* _Aim of the exercise_: The output should be all lines of the entries below in which the word "icon" occurs.

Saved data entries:
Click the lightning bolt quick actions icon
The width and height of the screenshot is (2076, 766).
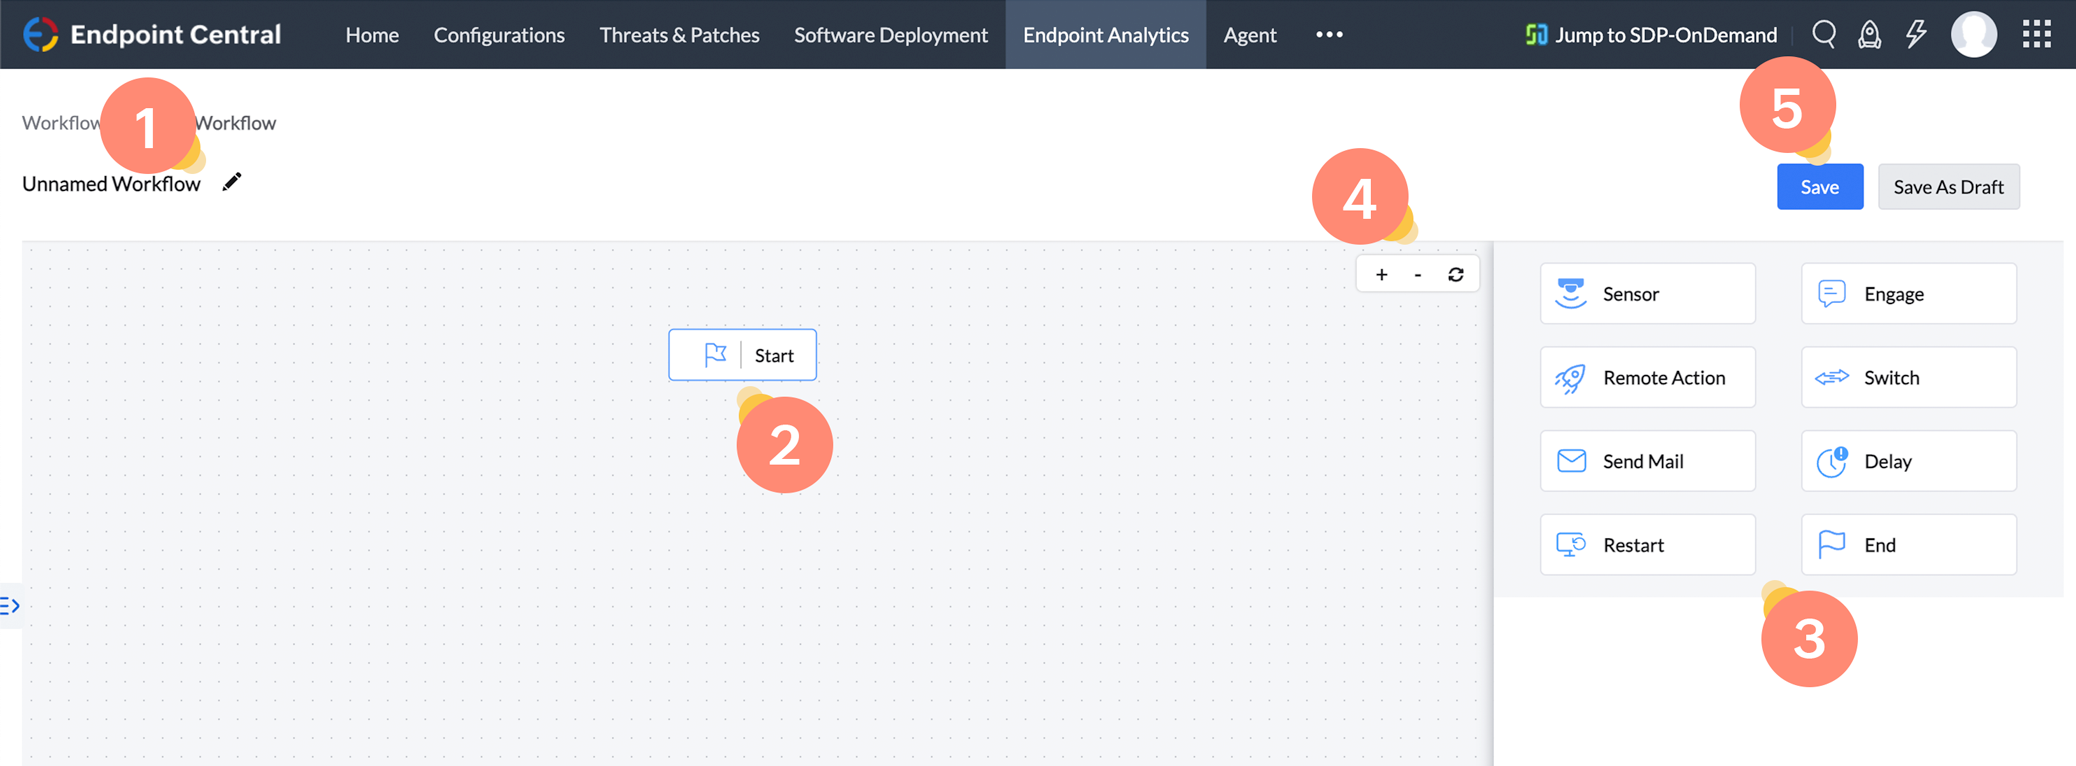pos(1916,35)
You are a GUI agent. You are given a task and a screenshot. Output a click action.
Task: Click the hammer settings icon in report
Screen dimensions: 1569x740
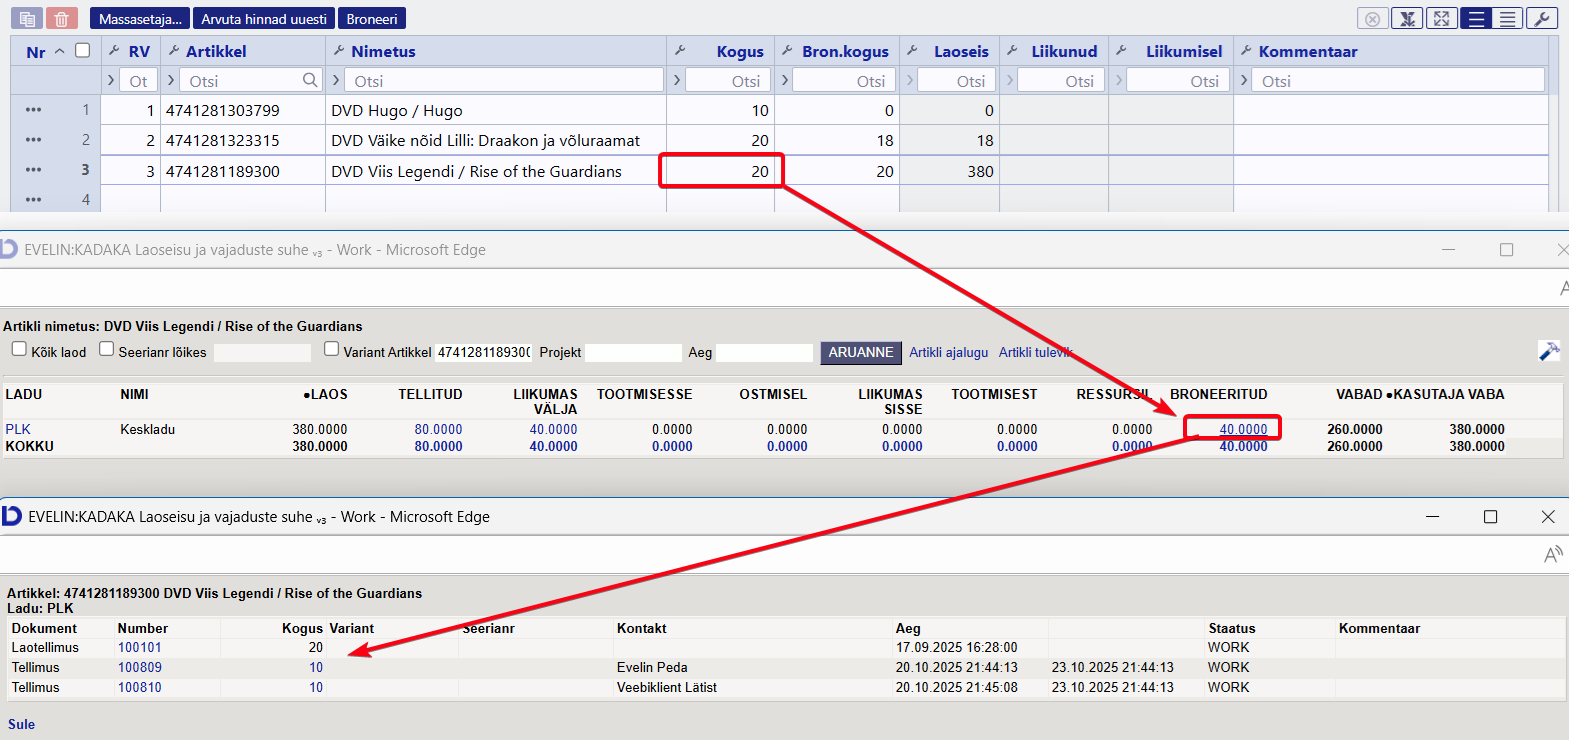pos(1548,351)

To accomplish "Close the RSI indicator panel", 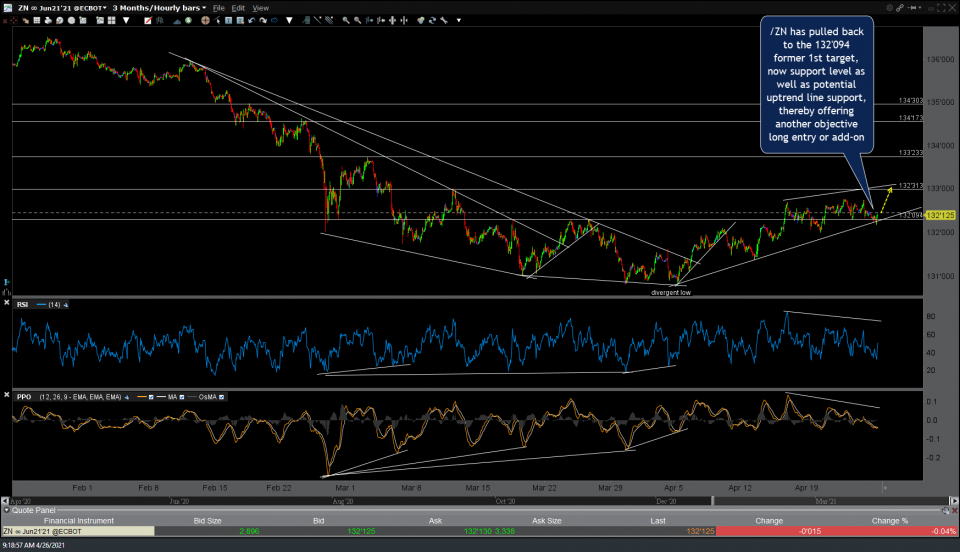I will coord(8,300).
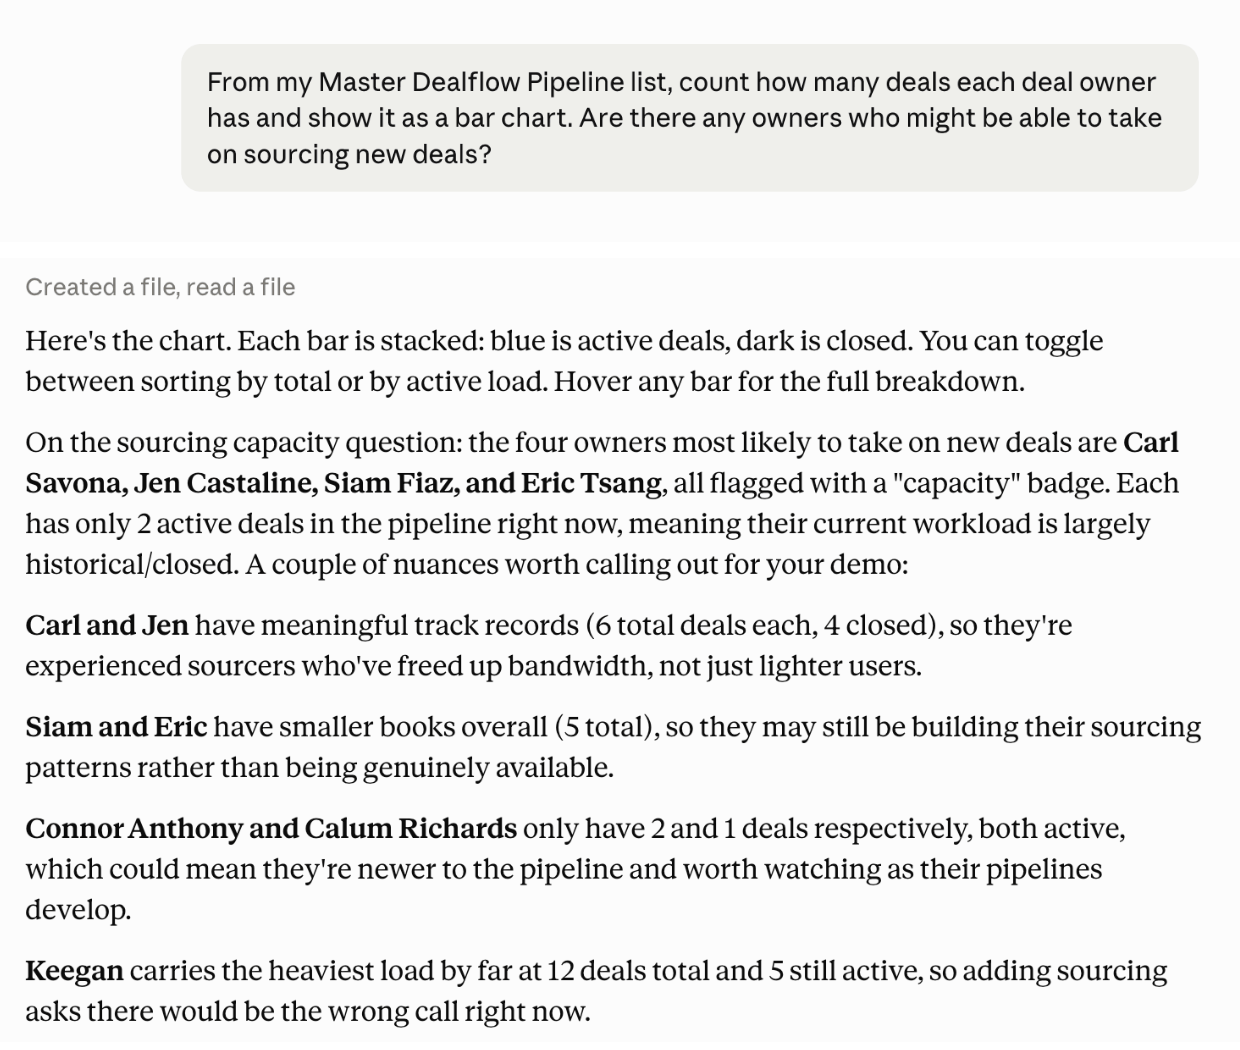
Task: Click the phrase "historical/closed" in the response
Action: [132, 564]
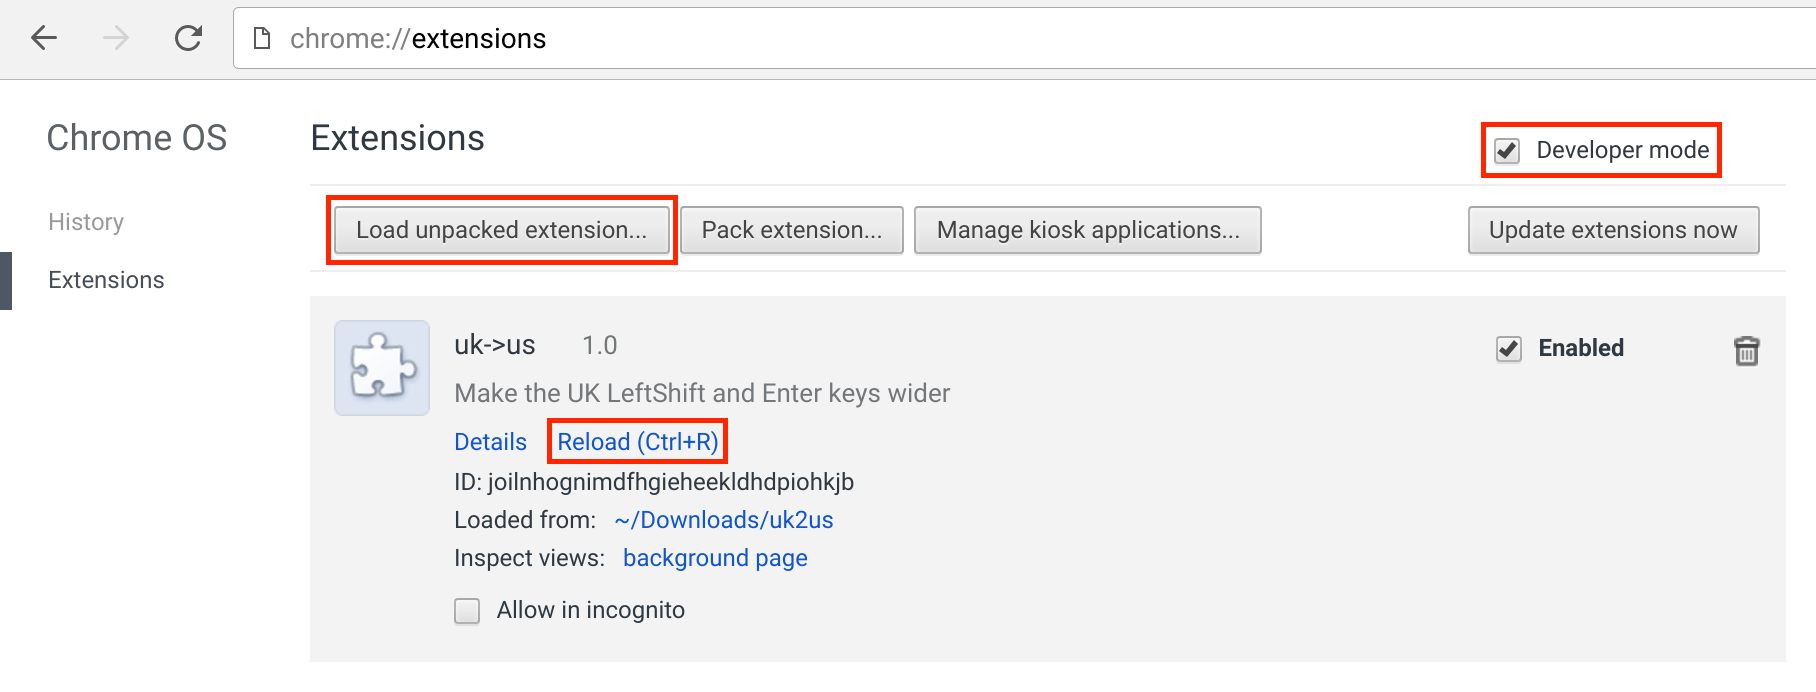Reload the current page
This screenshot has height=692, width=1816.
click(x=188, y=38)
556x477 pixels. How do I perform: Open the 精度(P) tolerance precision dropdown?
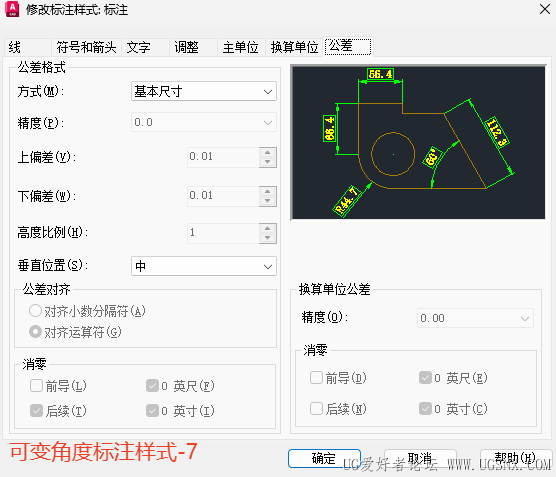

* _Answer to this problem_:
Click the lightning bolt quick actions icon
Task: Click the hammer settings icon in report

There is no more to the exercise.